» **SET TASK**
Please write out the material below line for line, without changing anything.
┌────────
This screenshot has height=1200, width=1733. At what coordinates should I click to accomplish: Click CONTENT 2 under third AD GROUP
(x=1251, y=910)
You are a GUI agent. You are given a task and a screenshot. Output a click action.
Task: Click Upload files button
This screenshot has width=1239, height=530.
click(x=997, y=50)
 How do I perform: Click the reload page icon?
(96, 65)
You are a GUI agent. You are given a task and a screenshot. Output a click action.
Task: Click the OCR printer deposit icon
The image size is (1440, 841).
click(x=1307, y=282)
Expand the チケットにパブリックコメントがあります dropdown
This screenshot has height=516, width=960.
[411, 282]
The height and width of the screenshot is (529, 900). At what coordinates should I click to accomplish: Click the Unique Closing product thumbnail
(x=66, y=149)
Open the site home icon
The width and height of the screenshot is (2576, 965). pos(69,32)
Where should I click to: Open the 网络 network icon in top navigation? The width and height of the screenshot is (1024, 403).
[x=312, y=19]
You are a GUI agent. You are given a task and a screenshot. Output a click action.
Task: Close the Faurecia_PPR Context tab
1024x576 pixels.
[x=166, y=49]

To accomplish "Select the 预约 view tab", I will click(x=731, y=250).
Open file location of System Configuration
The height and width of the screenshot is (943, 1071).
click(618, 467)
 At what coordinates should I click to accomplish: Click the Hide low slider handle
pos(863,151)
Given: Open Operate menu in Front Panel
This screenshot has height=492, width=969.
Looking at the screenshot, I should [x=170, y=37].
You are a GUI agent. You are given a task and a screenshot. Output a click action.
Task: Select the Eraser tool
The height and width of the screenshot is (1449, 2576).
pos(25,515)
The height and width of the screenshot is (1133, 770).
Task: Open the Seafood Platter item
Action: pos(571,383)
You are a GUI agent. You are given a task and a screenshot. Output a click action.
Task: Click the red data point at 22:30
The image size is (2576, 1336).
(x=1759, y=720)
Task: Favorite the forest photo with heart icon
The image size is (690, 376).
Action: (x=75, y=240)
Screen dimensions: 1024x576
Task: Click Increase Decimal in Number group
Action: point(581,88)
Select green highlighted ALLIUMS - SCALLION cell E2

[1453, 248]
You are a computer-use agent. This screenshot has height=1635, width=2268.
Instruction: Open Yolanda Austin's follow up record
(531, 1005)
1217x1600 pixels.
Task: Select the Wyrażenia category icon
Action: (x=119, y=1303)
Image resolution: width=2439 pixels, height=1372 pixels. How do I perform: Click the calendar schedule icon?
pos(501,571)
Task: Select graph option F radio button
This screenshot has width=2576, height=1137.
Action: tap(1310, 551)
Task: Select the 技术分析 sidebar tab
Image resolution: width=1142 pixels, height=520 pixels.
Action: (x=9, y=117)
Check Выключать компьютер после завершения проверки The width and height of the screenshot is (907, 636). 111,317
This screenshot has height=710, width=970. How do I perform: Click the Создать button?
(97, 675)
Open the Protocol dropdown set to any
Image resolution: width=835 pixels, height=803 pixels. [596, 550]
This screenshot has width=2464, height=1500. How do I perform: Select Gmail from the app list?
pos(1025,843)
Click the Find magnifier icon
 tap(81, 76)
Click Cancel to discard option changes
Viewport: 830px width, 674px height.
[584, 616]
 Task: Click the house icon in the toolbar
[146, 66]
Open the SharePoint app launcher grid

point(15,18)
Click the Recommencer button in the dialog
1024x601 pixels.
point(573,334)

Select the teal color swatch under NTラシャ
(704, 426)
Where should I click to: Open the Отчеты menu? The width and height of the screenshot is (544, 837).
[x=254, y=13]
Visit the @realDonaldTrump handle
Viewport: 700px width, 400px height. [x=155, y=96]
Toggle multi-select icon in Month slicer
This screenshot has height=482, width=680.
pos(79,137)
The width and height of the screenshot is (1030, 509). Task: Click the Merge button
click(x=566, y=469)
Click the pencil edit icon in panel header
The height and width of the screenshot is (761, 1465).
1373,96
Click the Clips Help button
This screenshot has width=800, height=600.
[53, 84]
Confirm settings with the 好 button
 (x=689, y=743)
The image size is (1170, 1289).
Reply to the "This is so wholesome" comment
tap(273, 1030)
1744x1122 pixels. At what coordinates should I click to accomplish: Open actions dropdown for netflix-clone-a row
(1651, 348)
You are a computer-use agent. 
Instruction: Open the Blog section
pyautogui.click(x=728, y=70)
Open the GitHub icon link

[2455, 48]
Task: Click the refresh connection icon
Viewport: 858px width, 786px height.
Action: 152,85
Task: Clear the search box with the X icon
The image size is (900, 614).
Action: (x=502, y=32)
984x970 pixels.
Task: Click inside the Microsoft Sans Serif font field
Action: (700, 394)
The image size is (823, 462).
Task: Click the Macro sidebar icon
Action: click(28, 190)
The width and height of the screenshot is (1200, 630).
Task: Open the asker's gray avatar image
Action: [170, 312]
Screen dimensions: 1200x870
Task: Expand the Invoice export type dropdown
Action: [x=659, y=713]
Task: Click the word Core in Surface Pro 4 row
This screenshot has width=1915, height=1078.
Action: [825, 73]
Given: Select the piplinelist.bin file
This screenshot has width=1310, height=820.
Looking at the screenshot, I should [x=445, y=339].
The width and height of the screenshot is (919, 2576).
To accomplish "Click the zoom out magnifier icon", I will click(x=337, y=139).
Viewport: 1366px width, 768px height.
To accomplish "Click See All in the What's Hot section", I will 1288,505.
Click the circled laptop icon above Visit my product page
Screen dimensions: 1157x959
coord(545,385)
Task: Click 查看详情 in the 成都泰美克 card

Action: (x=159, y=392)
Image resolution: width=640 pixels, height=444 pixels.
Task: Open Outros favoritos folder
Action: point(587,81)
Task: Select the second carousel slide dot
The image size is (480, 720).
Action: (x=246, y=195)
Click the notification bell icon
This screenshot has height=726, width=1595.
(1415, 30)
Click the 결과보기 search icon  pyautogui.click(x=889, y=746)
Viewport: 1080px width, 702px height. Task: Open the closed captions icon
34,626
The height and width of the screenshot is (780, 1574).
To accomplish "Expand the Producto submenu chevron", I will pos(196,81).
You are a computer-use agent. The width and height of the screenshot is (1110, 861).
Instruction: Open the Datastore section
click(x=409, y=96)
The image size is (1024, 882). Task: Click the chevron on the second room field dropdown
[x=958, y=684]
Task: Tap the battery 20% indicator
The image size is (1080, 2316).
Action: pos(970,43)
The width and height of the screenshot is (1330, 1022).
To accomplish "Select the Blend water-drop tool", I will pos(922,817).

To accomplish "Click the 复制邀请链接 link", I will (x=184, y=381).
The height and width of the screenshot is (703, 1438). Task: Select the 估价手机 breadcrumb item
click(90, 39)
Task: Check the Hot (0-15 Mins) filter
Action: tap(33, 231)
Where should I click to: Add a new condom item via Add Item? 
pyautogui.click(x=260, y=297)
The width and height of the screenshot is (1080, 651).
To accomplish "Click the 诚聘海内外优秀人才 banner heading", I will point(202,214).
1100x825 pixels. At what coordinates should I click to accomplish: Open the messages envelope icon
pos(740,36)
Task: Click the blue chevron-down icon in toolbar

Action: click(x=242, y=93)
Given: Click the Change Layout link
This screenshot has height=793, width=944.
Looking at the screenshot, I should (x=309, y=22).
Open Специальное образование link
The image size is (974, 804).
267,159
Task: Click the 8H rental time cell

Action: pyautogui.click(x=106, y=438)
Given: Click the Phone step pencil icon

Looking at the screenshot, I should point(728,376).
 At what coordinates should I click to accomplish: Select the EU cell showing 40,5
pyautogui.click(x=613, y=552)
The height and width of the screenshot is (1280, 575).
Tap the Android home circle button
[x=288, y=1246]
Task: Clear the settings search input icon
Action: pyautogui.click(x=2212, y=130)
└────────
» **FULL OUTPUT**
This screenshot has height=1200, width=1733. At what coordinates should I click to accomplish: Click CONTENT 2 under third AD GROUP
(x=1251, y=910)
You are a GUI agent. You are given a task and a screenshot. Output a click action.
Task: Click Upload files button
This screenshot has width=1239, height=530.
click(x=997, y=50)
 How do I perform: Click the reload page icon?
(96, 65)
You are a GUI agent. You are given a task and a screenshot. Output a click action.
Task: Click the OCR printer deposit icon
The image size is (1440, 841).
click(x=1307, y=282)
Expand the チケットにパブリックコメントがあります dropdown
This screenshot has height=516, width=960.
[411, 282]
The height and width of the screenshot is (529, 900). At what coordinates should I click to accomplish: Click the Unique Closing product thumbnail
(x=66, y=149)
Open the site home icon
The width and height of the screenshot is (2576, 965). pos(69,32)
Where should I click to: Open the 网络 network icon in top navigation? The width and height of the screenshot is (1024, 403).
[x=312, y=19]
You are a GUI agent. You are given a task and a screenshot. Output a click action.
Task: Close the Faurecia_PPR Context tab
1024x576 pixels.
[x=166, y=49]

To accomplish "Select the 预约 view tab", I will click(x=731, y=250).
Open file location of System Configuration
The height and width of the screenshot is (943, 1071).
click(618, 467)
 At what coordinates should I click to accomplish: Click the Hide low slider handle
pos(863,151)
Given: Open Operate menu in Front Panel
This screenshot has height=492, width=969.
Looking at the screenshot, I should [x=170, y=37].
You are a GUI agent. You are given a task and a screenshot. Output a click action.
Task: Select the Eraser tool
The height and width of the screenshot is (1449, 2576).
pos(25,515)
The height and width of the screenshot is (1133, 770).
Task: Open the Seafood Platter item
Action: pos(571,383)
You are a GUI agent. You are given a task and a screenshot. Output a click action.
Task: Click the red data point at 22:30
The image size is (2576, 1336).
(x=1759, y=720)
Task: Favorite the forest photo with heart icon
The image size is (690, 376).
Action: (x=75, y=240)
Screen dimensions: 1024x576
Task: Click Increase Decimal in Number group
Action: point(581,88)
Select green highlighted ALLIUMS - SCALLION cell E2

[1453, 248]
You are a computer-use agent. This screenshot has height=1635, width=2268.
Instruction: Open Yolanda Austin's follow up record
(531, 1005)
1217x1600 pixels.
Task: Select the Wyrażenia category icon
Action: (x=119, y=1303)
Image resolution: width=2439 pixels, height=1372 pixels. How do I perform: Click the calendar schedule icon?
pos(501,571)
Task: Select graph option F radio button
This screenshot has width=2576, height=1137.
Action: tap(1310, 551)
Task: Select the 技术分析 sidebar tab
Image resolution: width=1142 pixels, height=520 pixels.
Action: (x=9, y=117)
Check Выключать компьютер после завершения проверки The width and height of the screenshot is (907, 636). 111,317
This screenshot has height=710, width=970. How do I perform: Click the Создать button?
(97, 675)
Open the Protocol dropdown set to any
Image resolution: width=835 pixels, height=803 pixels. [596, 550]
This screenshot has width=2464, height=1500. How do I perform: Select Gmail from the app list?
pos(1025,843)
Click the Find magnifier icon
 tap(81, 76)
Click Cancel to discard option changes
Viewport: 830px width, 674px height.
[584, 616]
 Task: Click the house icon in the toolbar
[146, 66]
Open the SharePoint app launcher grid

point(15,18)
Click the Recommencer button in the dialog
1024x601 pixels.
point(573,334)

Select the teal color swatch under NTラシャ
(704, 426)
Where should I click to: Open the Отчеты menu? The width and height of the screenshot is (544, 837).
[x=254, y=13]
Visit the @realDonaldTrump handle
Viewport: 700px width, 400px height. [x=155, y=96]
Toggle multi-select icon in Month slicer
This screenshot has height=482, width=680.
pos(79,137)
The width and height of the screenshot is (1030, 509). Task: Click the Merge button
click(x=566, y=469)
Click the pencil edit icon in panel header
The height and width of the screenshot is (761, 1465).
1373,96
Click the Clips Help button
This screenshot has width=800, height=600.
[53, 84]
Confirm settings with the 好 button
 (x=689, y=743)
The image size is (1170, 1289).
Reply to the "This is so wholesome" comment
tap(273, 1030)
1744x1122 pixels. At what coordinates should I click to accomplish: Open actions dropdown for netflix-clone-a row
(1651, 348)
You are a computer-use agent. 
Instruction: Open the Blog section
pyautogui.click(x=728, y=70)
Open the GitHub icon link

[2455, 48]
Task: Click the refresh connection icon
Viewport: 858px width, 786px height.
Action: 152,85
Task: Clear the search box with the X icon
The image size is (900, 614).
Action: (x=502, y=32)
984x970 pixels.
Task: Click inside the Microsoft Sans Serif font field
Action: (700, 394)
The image size is (823, 462).
Task: Click the Macro sidebar icon
Action: click(28, 190)
The width and height of the screenshot is (1200, 630).
Task: Open the asker's gray avatar image
Action: [170, 312]
Screen dimensions: 1200x870
Task: Expand the Invoice export type dropdown
Action: [x=659, y=713]
Task: Click the word Core in Surface Pro 4 row
This screenshot has width=1915, height=1078.
Action: [825, 73]
Given: Select the piplinelist.bin file
This screenshot has width=1310, height=820.
Looking at the screenshot, I should [x=445, y=339].
The width and height of the screenshot is (919, 2576).
To accomplish "Click the zoom out magnifier icon", I will click(x=337, y=139).
Viewport: 1366px width, 768px height.
To accomplish "Click See All in the What's Hot section", I will 1288,505.
Click the circled laptop icon above Visit my product page
Screen dimensions: 1157x959
coord(545,385)
Task: Click 查看详情 in the 成都泰美克 card

Action: (x=159, y=392)
Image resolution: width=640 pixels, height=444 pixels.
Task: Open Outros favoritos folder
Action: point(587,81)
Task: Select the second carousel slide dot
The image size is (480, 720).
Action: (x=246, y=195)
Click the notification bell icon
This screenshot has height=726, width=1595.
(1415, 30)
Click the 결과보기 search icon  pyautogui.click(x=889, y=746)
Viewport: 1080px width, 702px height. Task: Open the closed captions icon
34,626
The height and width of the screenshot is (780, 1574).
To accomplish "Expand the Producto submenu chevron", I will pos(196,81).
You are a computer-use agent. The width and height of the screenshot is (1110, 861).
Instruction: Open the Datastore section
click(x=409, y=96)
The image size is (1024, 882). Task: Click the chevron on the second room field dropdown
[x=958, y=684]
Task: Tap the battery 20% indicator
The image size is (1080, 2316).
Action: pos(970,43)
The width and height of the screenshot is (1330, 1022).
To accomplish "Select the Blend water-drop tool", I will pos(922,817).

To accomplish "Click the 复制邀请链接 link", I will (x=184, y=381).
The height and width of the screenshot is (703, 1438). Task: Select the 估价手机 breadcrumb item
click(90, 39)
Task: Check the Hot (0-15 Mins) filter
Action: tap(33, 231)
Where should I click to: Add a new condom item via Add Item? 
pyautogui.click(x=260, y=297)
The width and height of the screenshot is (1080, 651).
To accomplish "Click the 诚聘海内外优秀人才 banner heading", I will point(202,214).
1100x825 pixels. At what coordinates should I click to accomplish: Open the messages envelope icon
pos(740,36)
Task: Click the blue chevron-down icon in toolbar

Action: click(x=242, y=93)
Given: Click the Change Layout link
This screenshot has height=793, width=944.
Looking at the screenshot, I should (x=309, y=22).
Open Специальное образование link
The image size is (974, 804).
267,159
Task: Click the 8H rental time cell

Action: pyautogui.click(x=106, y=438)
Given: Click the Phone step pencil icon

Looking at the screenshot, I should point(728,376).
 At what coordinates should I click to accomplish: Select the EU cell showing 40,5
pyautogui.click(x=613, y=552)
The height and width of the screenshot is (1280, 575).
Tap the Android home circle button
[x=288, y=1246]
Task: Clear the settings search input icon
Action: pyautogui.click(x=2212, y=130)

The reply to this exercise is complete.